The state media added that PRISM incident had stirred up quite the controversy in the United States after UK newspaper, The Guardian, and the US’s The Washington Post both reported on the existence of PRISM, a secret computer hacking program jointly sponsored by the U.S. National Security Agency (NSA) and the Federal Bureau of Investigation (FBI).
It said the programme was reportedly tapping into a handful of U.S.-based Internet companies’ servers, gathering data in an attempt to collect intelligence.

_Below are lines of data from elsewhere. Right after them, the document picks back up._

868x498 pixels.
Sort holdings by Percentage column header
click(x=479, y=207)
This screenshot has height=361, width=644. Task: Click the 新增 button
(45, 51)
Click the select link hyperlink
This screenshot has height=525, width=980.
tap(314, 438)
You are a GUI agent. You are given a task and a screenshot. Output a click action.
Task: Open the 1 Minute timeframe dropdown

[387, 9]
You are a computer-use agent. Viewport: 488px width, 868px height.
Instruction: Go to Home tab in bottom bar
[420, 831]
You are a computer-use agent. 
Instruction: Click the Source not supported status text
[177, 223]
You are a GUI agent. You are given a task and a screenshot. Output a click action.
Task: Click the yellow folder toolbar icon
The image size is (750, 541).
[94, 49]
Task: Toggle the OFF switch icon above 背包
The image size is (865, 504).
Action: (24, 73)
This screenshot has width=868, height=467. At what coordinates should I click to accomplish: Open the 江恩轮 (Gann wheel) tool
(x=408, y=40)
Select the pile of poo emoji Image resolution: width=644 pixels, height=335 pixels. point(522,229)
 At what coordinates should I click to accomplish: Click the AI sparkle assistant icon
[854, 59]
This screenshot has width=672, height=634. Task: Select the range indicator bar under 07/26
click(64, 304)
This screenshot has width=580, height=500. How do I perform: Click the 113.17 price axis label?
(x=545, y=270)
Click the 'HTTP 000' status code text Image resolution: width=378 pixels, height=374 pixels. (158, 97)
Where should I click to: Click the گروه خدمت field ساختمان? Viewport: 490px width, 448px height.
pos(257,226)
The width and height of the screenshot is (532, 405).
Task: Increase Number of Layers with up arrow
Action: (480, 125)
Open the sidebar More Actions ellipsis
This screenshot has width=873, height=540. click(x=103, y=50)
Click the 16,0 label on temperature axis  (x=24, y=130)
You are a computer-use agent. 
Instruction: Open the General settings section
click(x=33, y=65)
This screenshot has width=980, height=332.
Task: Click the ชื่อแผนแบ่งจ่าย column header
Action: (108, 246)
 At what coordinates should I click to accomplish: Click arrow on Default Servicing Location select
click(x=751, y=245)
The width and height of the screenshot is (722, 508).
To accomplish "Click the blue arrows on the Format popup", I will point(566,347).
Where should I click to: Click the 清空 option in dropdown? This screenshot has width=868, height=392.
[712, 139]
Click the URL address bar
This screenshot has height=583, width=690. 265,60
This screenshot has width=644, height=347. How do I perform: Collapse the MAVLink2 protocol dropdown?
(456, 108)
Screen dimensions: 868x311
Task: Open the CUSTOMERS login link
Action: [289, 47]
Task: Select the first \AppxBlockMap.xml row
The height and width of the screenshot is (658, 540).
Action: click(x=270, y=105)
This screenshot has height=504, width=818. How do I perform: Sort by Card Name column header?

Microsoft, Yahoo!, Google and Apple are among those accused of having participated in the project.
Snowden also told the Hong Kong-based the South China Morning Post, last week that the US had spied extensively on targets in China and Hong Kong.
Targets included the Chinese University of Hong Kong, the site of an exchange which handles nearly all the city's domestic web traffic, government officials, businesses and students.
The People's Liberation Army Daily, the primary mouthpiece of China’s People’s Liberation Army also hit out at the US for implying that spying on citizens from other countries was justified.
The newspaper said the PRISM monitoring program had probably been used to collect large amounts of data unrelated to anti-terrorism operations.
“US intelligence agencies are habitual offenders with regards to network monitoring and espionage,” the article, attributed to the PLA's Foreign Languages Institute, said.
Support has been pouring in for the 29-year-old Snowden in Hong Kong where he s known to be hiding.
Hundreds of people held a rally in Hong Kong in Snowden’s support on Saturday where demonstrators marched from Chater Garden to the US Consulate General in Hong Kong, before continuing on to the Hong Kong Special Administrative Region government headquarters.
A commentary on the government portal China.org called him “a bright idealistic young man” who “almost single-handedly opened the lid on the US National Security Agency's PRISM program, a program which marks the bleakest moment yet in the history of the Internet due to its scope, exact country of origin and implications.”